Towards an Appropriate Scale of Datasets for Domain Bibliometrics: Empirical Study under Multiple Tasks
Chen Guo1,2, Wang Panting1, Wang Yuefen1
1.Department of Information Management, School of Economics and Management, Nanjing University of Science and Technology, Nanjing 210094 2.Jiangsu Science and Technology Collaborative Innovation Center of Social Public Safety, Nanjing 210094
摘要面向特定领域开展科技情报分析时,由于文献的集中与离散分布规律,难以有效构造全量文献集。
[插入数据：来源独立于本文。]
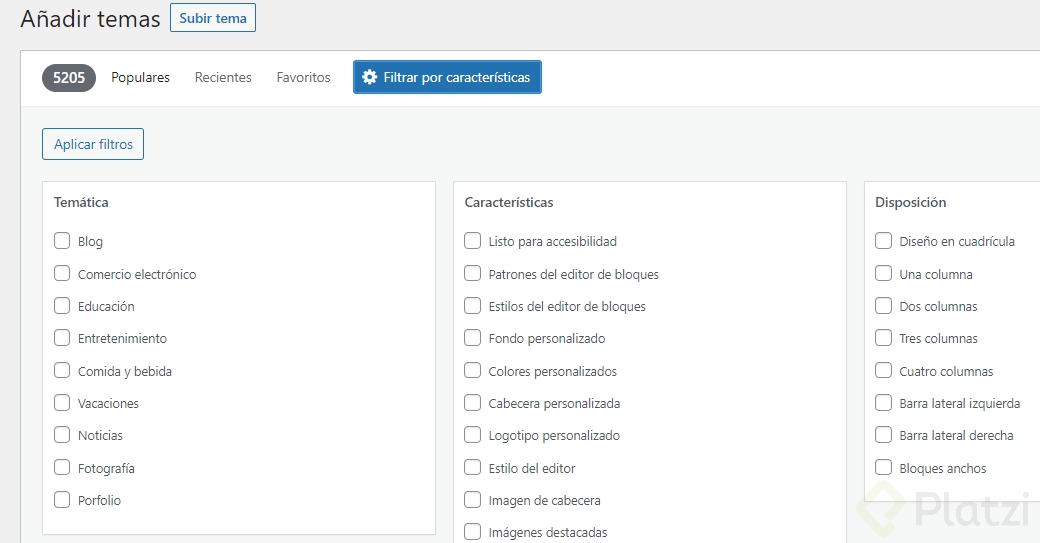Switch to the Recientes tab
Image resolution: width=1040 pixels, height=543 pixels.
[x=223, y=77]
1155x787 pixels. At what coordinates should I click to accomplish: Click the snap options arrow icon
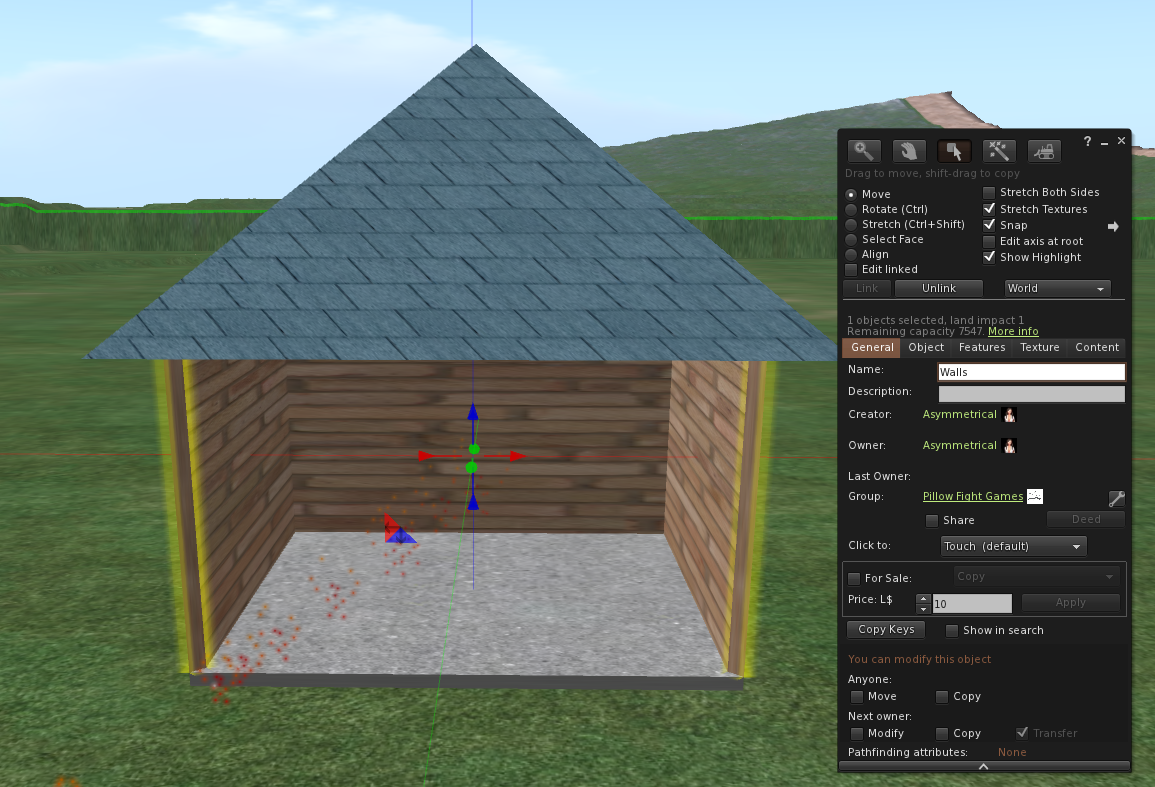(1113, 226)
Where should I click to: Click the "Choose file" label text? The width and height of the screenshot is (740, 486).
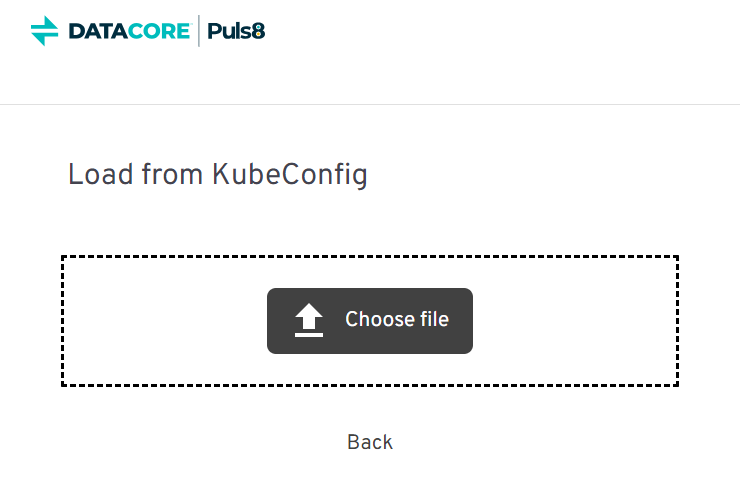pos(397,320)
那么多大规模的领域文献集是可靠的?这一问题在不同的情报分析任务场景下,有不同答案。本文综合考虑待分析领域大小、待分析对象(学科分类、国家、机构、关键词、引文、作者,及其各自共现关系)、待分析对象的Top值截取(如高频词)数量、结果是否考虑排序等常见的多种任务场景,设计相应的实验方案。以“人工智能”领域WoS(Web of Science)数据为例,开展多种规模的数据抽样,并计算得出抽样子文献集对全量文献集的拟合指标值为4800个,以量化结果揭示科技情报分析中不同任务场景对文献集规模的要求。研究结果表明,涉及学科与国家分类的分析任务,以极小规模文献集便可得到较为可靠的结果;涉及作者的分析任务,对于文献集规模的要求极高,有必要采用全量数据;涉及机构、关键词、引文的分析任务,文献集达到一定规模可得到较为可靠的结果,但相应规模受不同因素的影响,尤其是共现分析、截取较多Top对象和结果要求排序这三种任务场景对文献集规模要求更高。
陈果, 王盼停, 王曰芬. 文献集规模对科技领域情报分析的影响:多种任务场景下的实证分析[J]. 情报学报, 2021, 40(8): 869-878.
Chen Guo, Wang Panting, Wang Yuefen. Towards an Appropriate Scale of Datasets for Domain Bibliometrics: Empirical Study under Multiple Tasks. 情报学报, 2021, 40(8): 869-878.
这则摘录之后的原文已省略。